Tal vez Gamaliel si la amaba, porque la respuesta que dio al final de la retahila de crudas confesiones del par de traidores, fue una que solamente podía salir de un corazón roto.
—Pues entonces me voy, pero pal otro mundo.
El mal compadre y la mujer observaron cómo preparó todo; el "matamonte", el arma y la cuerda.
Primero, Gamaliel se bebió la jarra llena de herbicida.
Increíblemente, Gamaliel no sólo sobrevivió, sino que siguió bebiendo su Caguama, como esperando la muerte, con una parsimonia desconcertante. Luego de unos minutos, desde su silla, De la O le preguntó:
—¡Carajo, compadre! ¿Qué tú no te piensas morir o qué chingados?
Gamaliel se llevó una vez más la Caguama a la boca, sorbió un largo trago y después vomitó sangre.
A continuación se levantó, caminó lentamente hasta el dintel de la puerta y cogió el machete. Hizo el amago de atacar a De la O, pero en lugar de eso, pasó la muñeca derecha por el filo.
Gamaliel se le quedó viendo al hilito de su propia sangre que comenzó a escurrir con timidez desde la abertura de piel.
La pareja lo miró como se miraría a un muerto ambulante.
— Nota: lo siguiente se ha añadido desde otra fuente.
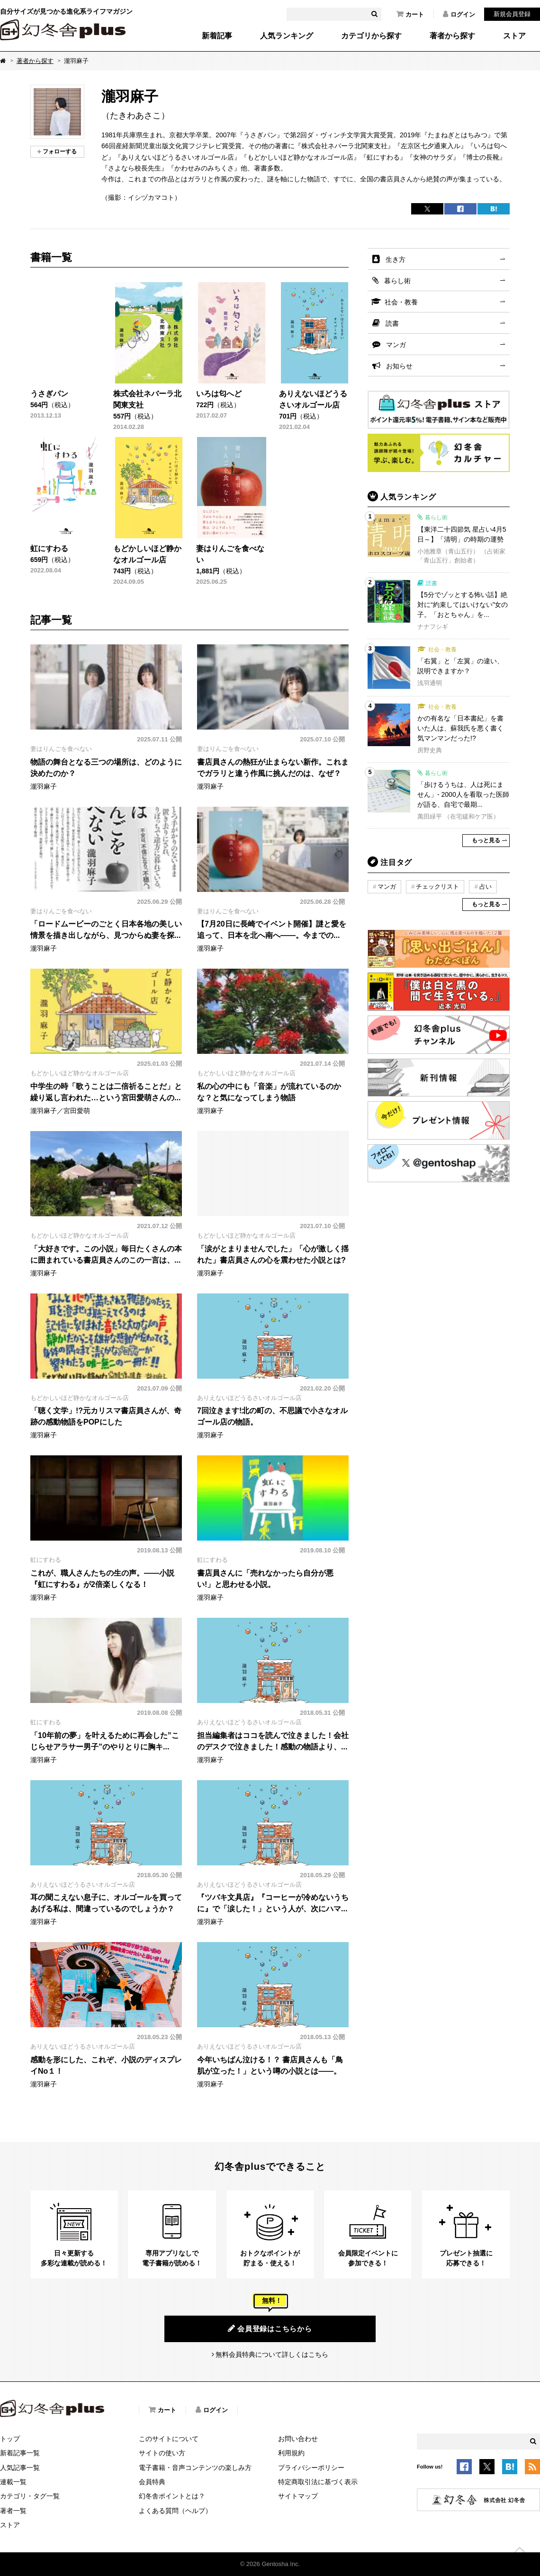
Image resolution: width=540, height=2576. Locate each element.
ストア (514, 36)
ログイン (459, 14)
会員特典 (152, 2482)
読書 (392, 323)
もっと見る (486, 840)
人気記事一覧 (20, 2467)
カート (410, 14)
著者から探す (452, 36)
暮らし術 (397, 281)
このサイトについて (168, 2438)
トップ (10, 2438)
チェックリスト (437, 886)
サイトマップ (298, 2496)
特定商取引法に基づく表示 (318, 2482)
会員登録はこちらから (270, 2328)
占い (485, 886)
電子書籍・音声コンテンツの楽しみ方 (195, 2467)
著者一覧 (13, 2510)
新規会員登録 (512, 14)
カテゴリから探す (371, 36)
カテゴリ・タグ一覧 (30, 2496)
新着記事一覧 (20, 2453)
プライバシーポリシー (311, 2467)
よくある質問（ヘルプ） (175, 2510)
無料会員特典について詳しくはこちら (272, 2354)
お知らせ (399, 366)
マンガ (396, 344)
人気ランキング (286, 36)
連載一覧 (13, 2482)
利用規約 (291, 2453)
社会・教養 (401, 302)
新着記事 (217, 36)
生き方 (395, 259)
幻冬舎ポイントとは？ (172, 2496)
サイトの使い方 (162, 2453)
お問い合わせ (298, 2438)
Los relatos coinciden en que Gamaliel se volvió a sentar en su silla. Ya no bebía, estaba quieto, con la mirada en el vacío.
De la O iba a rematarlo a machetazos, pero fue detenido por la Amalia.
La mujer lo abrazó para impedirle la acción, pero no por amor a Gamaliel, sino para impedir que su amante se comprometiera con el asesinato del amasio.
De todas formas, la muerte ya le tendía los brazos. De pronto, Gamaliel se levantó de la silla.
Con la camisa y el pantalón manchados de sangre y vómito, caminó hacia la cuerda que había amarrado del árbol.
Aquí las versiones difieren; en una de ellas, contada por uno de los vecinos que observaba a lo lejos, el campesino se pone la soga al cuello y se arroja desde una silla para ahorcarse.
En la otra, es la Amalia quien, arrepentida, intenta rescatarlo de la asfixia mecánica cargándolo en vilo.
A saber.
Las investigaciones nunca esclarecieron nada acerca de la responsabilidad de la infiel ni del mal compadre en suicidio del hombre que murió tres veces.